> [Exercise]: Reproduce the lines below word for word, leaving out the pictures.

■ ■ ■ ■

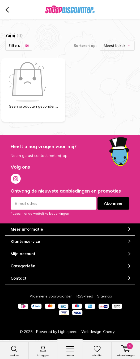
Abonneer (113, 203)
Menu (70, 351)
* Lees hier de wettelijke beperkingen (40, 213)
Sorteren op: (85, 45)
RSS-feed (85, 296)
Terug (7, 10)
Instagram (16, 178)
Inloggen (43, 351)
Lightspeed (68, 331)
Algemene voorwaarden (51, 296)
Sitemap (104, 296)
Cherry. (109, 331)
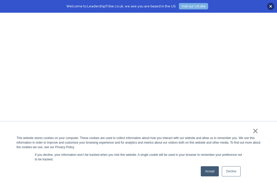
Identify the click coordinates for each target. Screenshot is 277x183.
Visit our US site (193, 6)
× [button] (255, 131)
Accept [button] (209, 171)
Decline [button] (231, 171)
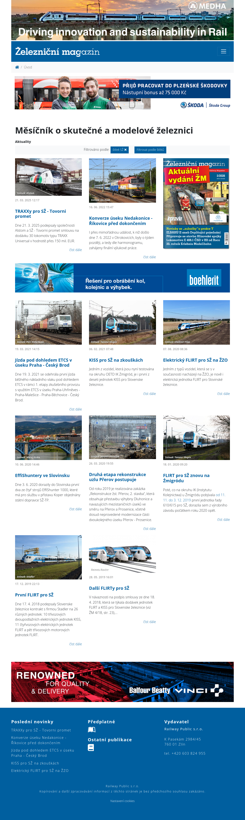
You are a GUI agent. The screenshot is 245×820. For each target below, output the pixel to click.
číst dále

■ ■ ■ ■

> [Solution for this problem]:
Abonneer (113, 203)
Menu (70, 351)
* Lees hier de wettelijke beperkingen (40, 213)
Sorteren op: (85, 45)
RSS-feed (85, 296)
Terug (7, 10)
Instagram (16, 178)
Inloggen (43, 351)
Lightspeed (68, 331)
Algemene voorwaarden (51, 296)
Sitemap (104, 296)
Cherry. (109, 331)
Identify the click coordinates for each target. Screenshot is 277x183.
Visit our US site (193, 6)
× [button] (255, 131)
Accept [button] (209, 171)
Decline [button] (231, 171)
You are a GUI agent. The screenshot is 245×820. For each target below, output the pixel to click.
číst dále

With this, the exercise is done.